S3: Elite to Mediocre

WeChat Column | Vonng’s Blog

Object storage (S3) has been a defining service of cloud computing, once hailed as a paragon of cost reduction in the cloud era. Unfortunately, with the evolution of hardware and the emergence of resources cloud (Cloudflare R2) and open-source alternatives (MinIO), the once “cost-effective” object storage services have lost their value for money, becoming as much a “cash cow” as EBS. In our “Mudslide of Cloud Computing” series, we’ve already delved into the cost structure of cloud-based EC2 compute power, EBS disks, and RDS databases. Today, let’s examine the anchor of cloud services—object storage.


From Cost Reduction to Cash Cow

Object Storage, also known as Simple Storage Service (abbreviated as S3, hereafter referred to as S3), was once the flagship product for its cost-effectiveness in the cloud.

A decade ago, hardware was expensive; managing to use a bunch of several hundred GB mechanical hard drives to build a reliable storage service and design an elegant HTTP API was a significant barrier. Therefore, compared to those “enterprise IT” storage solutions, the cost-effective S3 seemed very attractive.

However, the field of computer hardware is quite unique—with a Moore’s Law that sees prices halve every two years. AWS S3 has indeed seen several price reductions in its history. The table below organizes the main post-reduction prices for S3 standard tier storage, along with the reference unit prices for enterprise-grade HDD/SSD in the corresponding years.

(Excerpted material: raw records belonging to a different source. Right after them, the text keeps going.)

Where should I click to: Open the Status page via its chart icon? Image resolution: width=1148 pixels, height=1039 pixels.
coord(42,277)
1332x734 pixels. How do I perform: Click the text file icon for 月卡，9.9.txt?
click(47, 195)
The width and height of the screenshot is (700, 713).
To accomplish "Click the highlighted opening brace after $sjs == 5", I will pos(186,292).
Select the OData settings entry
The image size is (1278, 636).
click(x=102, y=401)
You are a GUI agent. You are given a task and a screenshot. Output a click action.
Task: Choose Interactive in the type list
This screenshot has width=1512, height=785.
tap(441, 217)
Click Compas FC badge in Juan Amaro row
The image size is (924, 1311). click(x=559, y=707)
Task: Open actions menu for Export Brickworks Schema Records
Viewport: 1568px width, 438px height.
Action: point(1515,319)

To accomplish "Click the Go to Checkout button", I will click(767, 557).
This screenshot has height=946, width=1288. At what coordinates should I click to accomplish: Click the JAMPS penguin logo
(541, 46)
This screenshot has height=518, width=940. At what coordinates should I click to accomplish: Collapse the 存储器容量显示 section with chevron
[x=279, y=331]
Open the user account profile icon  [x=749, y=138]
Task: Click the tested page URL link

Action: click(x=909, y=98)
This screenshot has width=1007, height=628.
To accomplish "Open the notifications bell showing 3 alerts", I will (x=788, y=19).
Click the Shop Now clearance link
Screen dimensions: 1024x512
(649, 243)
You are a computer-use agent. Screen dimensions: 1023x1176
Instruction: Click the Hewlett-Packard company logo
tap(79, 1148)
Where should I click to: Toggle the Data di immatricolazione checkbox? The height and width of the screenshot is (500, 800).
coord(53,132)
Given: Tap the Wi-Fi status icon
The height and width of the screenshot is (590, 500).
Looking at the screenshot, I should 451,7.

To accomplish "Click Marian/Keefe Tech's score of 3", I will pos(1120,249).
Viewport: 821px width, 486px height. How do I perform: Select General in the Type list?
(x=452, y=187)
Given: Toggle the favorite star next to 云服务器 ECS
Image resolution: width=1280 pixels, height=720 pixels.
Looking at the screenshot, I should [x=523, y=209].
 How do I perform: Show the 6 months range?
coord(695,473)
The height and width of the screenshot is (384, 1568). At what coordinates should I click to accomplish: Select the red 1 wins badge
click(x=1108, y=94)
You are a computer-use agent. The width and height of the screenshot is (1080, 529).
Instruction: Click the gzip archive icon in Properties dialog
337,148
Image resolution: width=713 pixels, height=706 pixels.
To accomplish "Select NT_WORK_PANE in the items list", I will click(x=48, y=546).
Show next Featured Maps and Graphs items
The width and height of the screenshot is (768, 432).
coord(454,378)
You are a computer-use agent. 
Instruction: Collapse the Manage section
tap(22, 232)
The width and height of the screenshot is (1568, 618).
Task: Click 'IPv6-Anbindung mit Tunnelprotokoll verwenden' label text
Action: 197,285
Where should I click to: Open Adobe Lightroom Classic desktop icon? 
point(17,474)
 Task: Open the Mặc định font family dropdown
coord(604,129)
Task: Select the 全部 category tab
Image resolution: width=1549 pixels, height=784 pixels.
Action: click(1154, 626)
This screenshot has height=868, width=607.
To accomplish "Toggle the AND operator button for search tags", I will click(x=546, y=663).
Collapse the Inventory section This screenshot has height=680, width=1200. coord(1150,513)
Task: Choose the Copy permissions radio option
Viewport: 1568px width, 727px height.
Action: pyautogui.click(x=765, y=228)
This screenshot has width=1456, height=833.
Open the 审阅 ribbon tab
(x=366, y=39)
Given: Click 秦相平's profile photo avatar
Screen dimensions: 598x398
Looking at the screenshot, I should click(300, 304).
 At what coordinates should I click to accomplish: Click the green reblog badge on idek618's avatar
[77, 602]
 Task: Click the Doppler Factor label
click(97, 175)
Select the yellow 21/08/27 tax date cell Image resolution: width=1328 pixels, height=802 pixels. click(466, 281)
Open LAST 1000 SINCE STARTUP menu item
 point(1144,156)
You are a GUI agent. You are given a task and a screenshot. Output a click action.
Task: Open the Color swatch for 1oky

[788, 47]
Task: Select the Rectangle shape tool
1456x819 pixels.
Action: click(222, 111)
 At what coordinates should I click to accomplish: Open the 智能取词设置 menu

Date $/GB·Month ¥/TB·5年 HDD ¥/TB SSD ¥/TB
2006.03 0.150 63000 2800
2010.11 0.140 58800 1680
2012.12 0.095 39900 420 15400
2014.04 0.030 12600 371 9051
2016.12 0.023 9660 245 3766
2023.12 0.023 9660 105 280
Price Ref EBS All Upfront Buy NVMe SSD Price Ref
S3 Express 0.160 67200 DHH 12T 1400
EBS io2 0.125 + IOPS 114000 Shannon 3.2T 900

It’s not hard to see that the unit price of S3’s standard tier dropped from $0.15/GB·month in 2006 to $0.023/GB·month in 2023, a reduction to 15% of the original or a 6-fold decrease, which sounds good. However, when you consider that the price of the underlying HDDs for S3 dropped to 3.7% of their original, a whopping 26-fold decrease, the trickery becomes apparent.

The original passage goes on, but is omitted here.